Cerebrospinal fluid (CSF) examination was normal (WBC count: 4 cells/μL, sugar: 50 mg/dL, corresponding blood sugar: 93 mg/dL, protein levels: 40.5 mg/dL). He was diagnosed with postinfectious acute transverse myelitis at the T10 level. We report this case as, to our surprise, he had other features of a connective tissue disorder (Figures 1-4). Computed tomography angiography (CTA) of the aorta and its branches did not show any aneurysms. Diagnostic spinal angiography was performed to rule out any spinal arterial aneurysm, dural ectasia, or dissection that could lead to transverse myelitis, but it was normal. He was treated with intravenous pulse methylprednisolone (1000 mg for 5 days), which was tapered over the next three months using oral prednisolone (reducing tail was used). After four months, the weakness of both legs improved to MRC grade 4. He was able to walk without assistance. Whole exome analysis revealed a heterozygous missense variant in the TGFBR2 gene (Chrm.3:30732948:t:CNM-003242.5, exon 7, variant- c.1561T>Cp.Trp521Arg) suggestive of LDS 2.
Discussion
Herein, we report the case of a 17-year-old boy who presented with acute transverse myelitis and features of LDS. LDS is characterized by an unfavorable prognosis. The average life expectancy of LDS patients varies from 26 to 37 years, according to various reports [1,4]. Fatal outcomes are discernible in LDS cases with dissection/rupture of the aneurysms of the aorta or large-caliber arteries and intracranial hemorrhages [4]. Aortic root aneurysms are present in 98% of LDS patients, but aneurysms can also occur in other arteries such as the coronary artery, pulmonary artery, ductus, and subclavian arteries [5]. TGF-beta signaling plays a critical role in vital cellular processes such as embryogenesis, tissue homeostasis, cell differentiation, inflammation, and vascular remodeling. Genetic mutations result in the activation of the TGF-beta pathways, leading to the degradation of the extracellular matrix and increased susceptibility to aortic dilatation, dissection, and other clinical features of LDS [6]. Aortic root aneurysms are present in two-thirds of LDS patients, and around one-fifth of LDS patients with an established diagnosis have an aortic dissection [7]. LDS-1 and LDS-2 patients with severe cranial and facial features are particularly vulnerable to ruptures at early ages and at smaller dimensions compared to those with other aneurysm syndromes like Marfan and Ehlers-Danlos syndrome [1,2]. In our patient, aneurysms of the aorta or its branches were absent.
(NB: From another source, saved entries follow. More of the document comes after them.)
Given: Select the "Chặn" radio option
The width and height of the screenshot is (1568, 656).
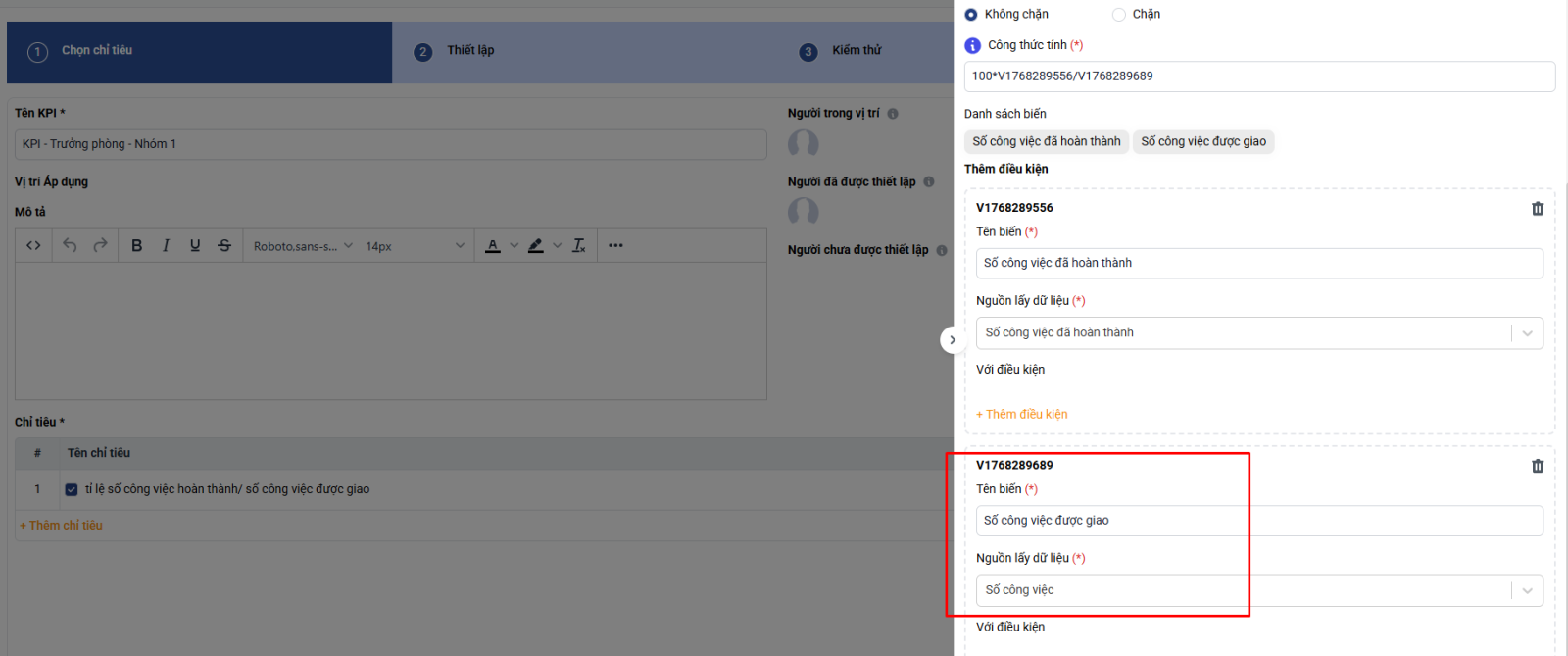Looking at the screenshot, I should click(1119, 15).
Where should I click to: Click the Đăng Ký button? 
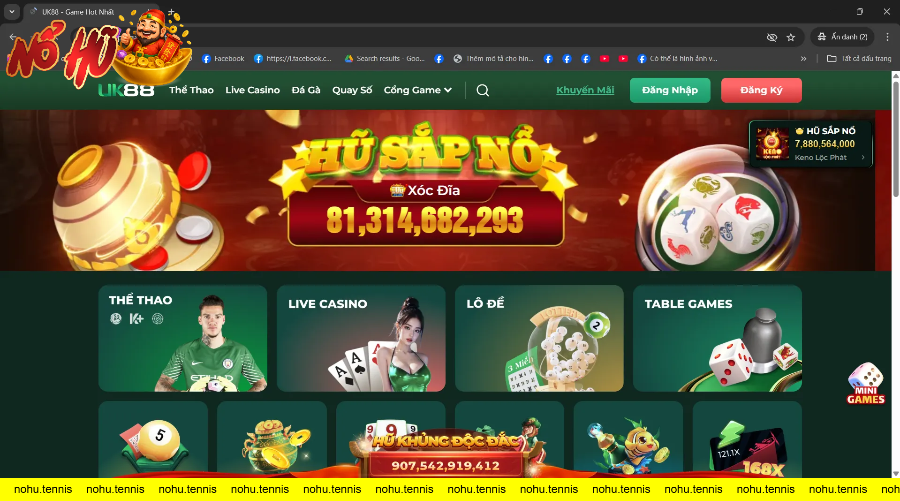pyautogui.click(x=761, y=90)
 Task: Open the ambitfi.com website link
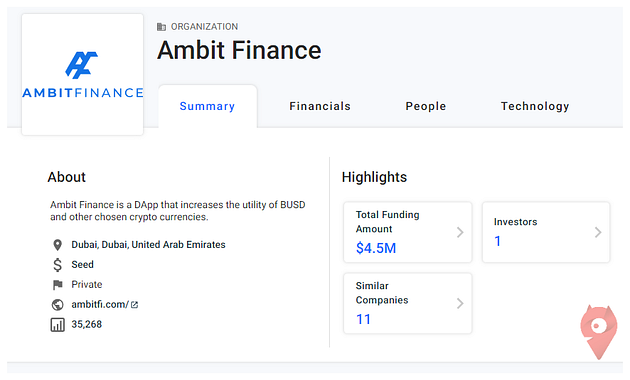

Although our patient did not have any aortic root dilatation or dissection, regular echocardiography is needed to monitor its presence, as it is important to treat it at the earliest.
Craniofacial anomalies are more common in Type 1 LDS, whereas these are largely absent in Type 2 LDS. Type 2 LDS is characterized by predominant skin involvement, causing increased susceptibility to bruising, abnormal scarring, and transparent skin [8]. Our patient was a genetically confirmed case of LDS type 2 and had craniofacial anomalies.
Various neurological manifestations of LDS include learning disabilities (seen more commonly in LDS-1 and LDS-2, and if present, usually related to craniosynostosis or hydrocephalus), intellectual disabilities in LDS-4, Chiari malformation, hydrocephalus, headache, and dural ectasia [9-11]. Differential diagnoses of LDS include Marfan syndrome, Beals syndrome, Ehlers-Danlos syndrome, and Shprintzen-Goldberg syndrome [12]. The cause of the dorsal myelitis was not known in our patient, and whether it was due to the disease per se or other causes could not be confirmed.
Conclusions
Our case presents a common disease presentation, i.e., transverse myelitis, associated with an uncommon and rare disease, namely LDS. The data regarding LDS are limited, so we should report the various findings and manifestations of this rare disease to enhance our understanding and improve patient care. We need to report and follow up on all such cases.